P&C Foods Inc. celebrated its 50th anniversary in 1992. Having undergone great expansion in its early years and frequent changes of ownership in more recent years, its everyday operations remained quite unaffected and P&C kept its identity. Looking ahead, P&C anticipated that it would continue to adapt to the quickly changing needs and demands of the consumer and the marketplace.
Further Reading
Elmas, Leslie, “Antitrust Ruling Behind P&C Sale,” Syracuse Herald Journal, September 8, 1989.
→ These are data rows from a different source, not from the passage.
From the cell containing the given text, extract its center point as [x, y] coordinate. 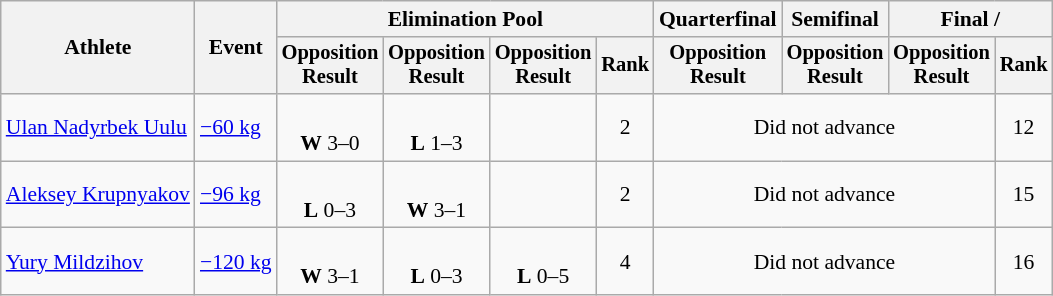
−96 kg [236, 194]
Event [236, 48]
Aleksey Krupnyakov [98, 194]
15 [1024, 194]
16 [1024, 262]
12 [1024, 128]
W 3–0 [330, 128]
Quarterfinal [718, 19]
L 1–3 [436, 128]
Ulan Nadyrbek Uulu [98, 128]
L 0–5 [544, 262]
Athlete [98, 48]
Yury Mildzihov [98, 262]
−120 kg [236, 262]
−60 kg [236, 128]
4 [625, 262]
Semifinal [836, 19]
Final / [970, 19]
Elimination Pool [466, 19]
Capture the cell that displays the provided text and extract its [x, y] central coordinate. 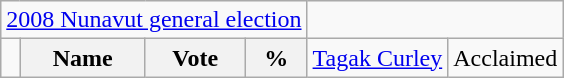
Tagak Curley [378, 58]
Vote [195, 58]
2008 Nunavut general election [154, 20]
Acclaimed [506, 58]
% [276, 58]
Name [82, 58]
Extract the [x, y] coordinate from the center of the cell holding the provided text.  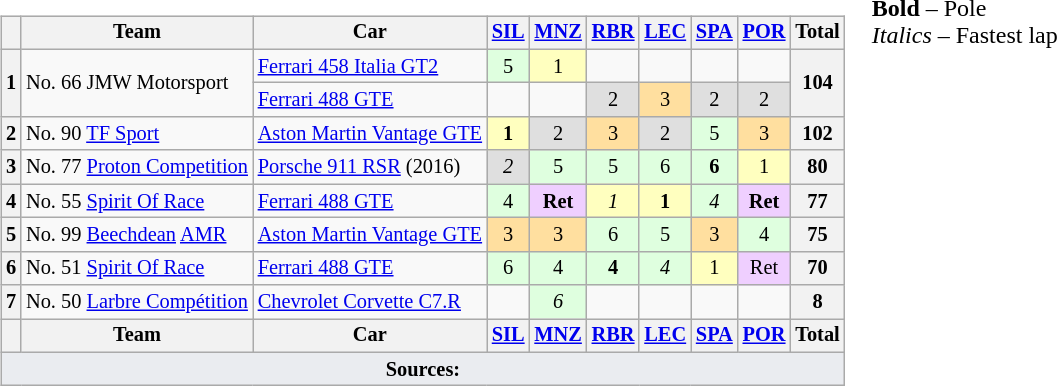
No. 90 TF Sport [137, 134]
No. 66 JMW Motorsport [137, 82]
80 [817, 167]
7 [11, 302]
Chevrolet Corvette C7.R [370, 302]
No. 55 Spirit Of Race [137, 201]
Sources: [422, 369]
Ferrari 458 Italia GT2 [370, 66]
No. 51 Spirit Of Race [137, 268]
77 [817, 201]
8 [817, 302]
70 [817, 268]
No. 99 Beechdean AMR [137, 235]
102 [817, 134]
Porsche 911 RSR (2016) [370, 167]
104 [817, 82]
No. 77 Proton Competition [137, 167]
No. 50 Larbre Compétition [137, 302]
75 [817, 235]
Identify which cell holds the provided text, then report its [X, Y] central coordinate. 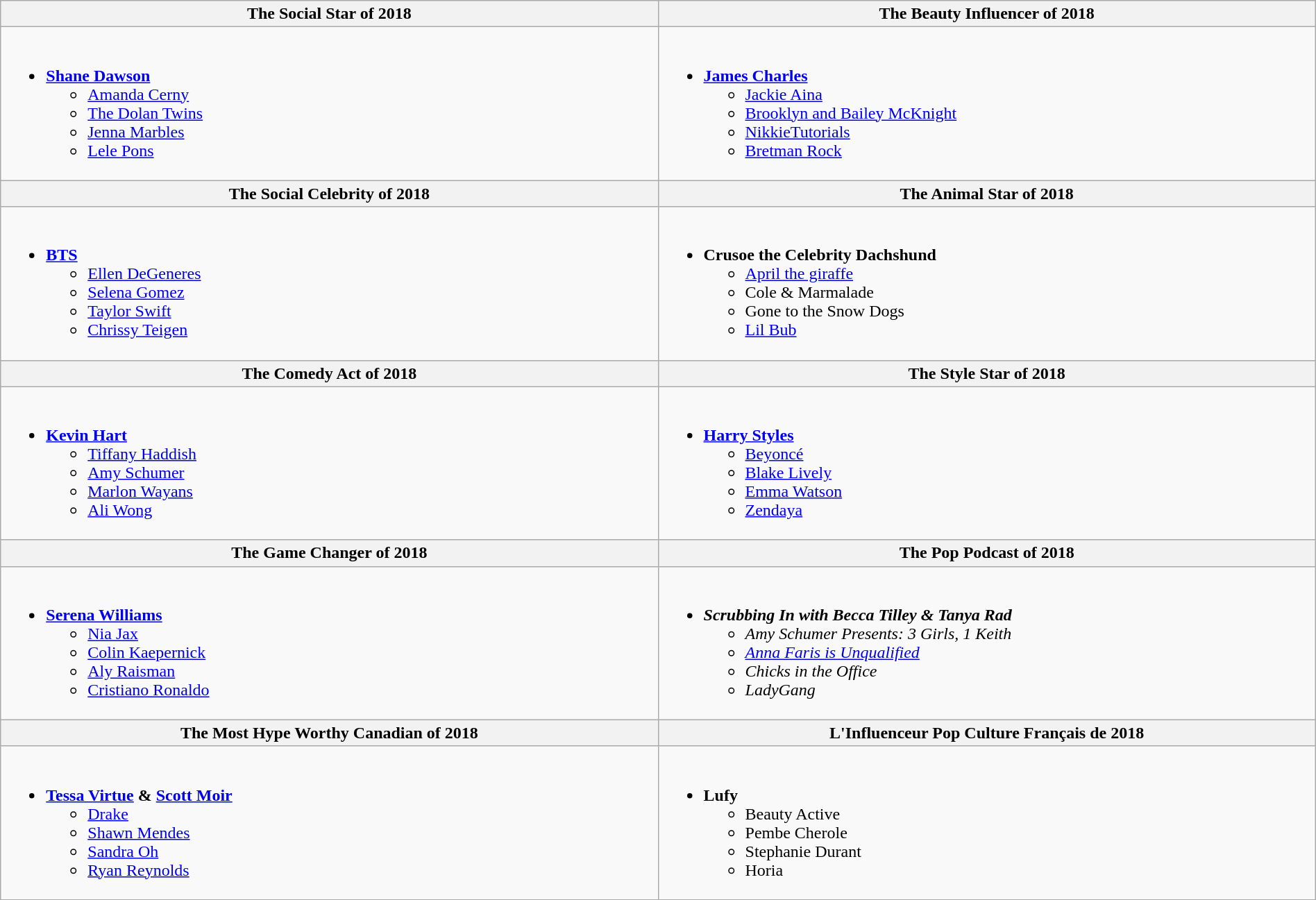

“Grand Union Bid for P&C Cut Short,” Syracuse Herald Journal, December 21, 1989.
Johnson, Gregory S., “P&C Seeks Unity in Perishables Operations,” Journal of Commerce and Commercial, July 29, 1992, p. 3B.
Mariani, John, “P&C Buyout Would Bring in Local Ownership,” Syracuse Post Standard, June 5, 1985.
Muirhead, Greg, “P&C to Expand Its Line of Private-Label Products,” Supermarket News, December 21, 1992, p. 27.
“P&C Tops $1B in Sales in 1989; CEO Incaudo Now Heading Parent,” Syracuse Post Standard, February 5, 1990.
A Tradition of Serving: 50 Years, Syracuse, New York: P&C Foods Inc., 1992.
Wold, Marjorie, “Motivating the Masses,” Progressive Grocer, July 1991, pp. 113–118.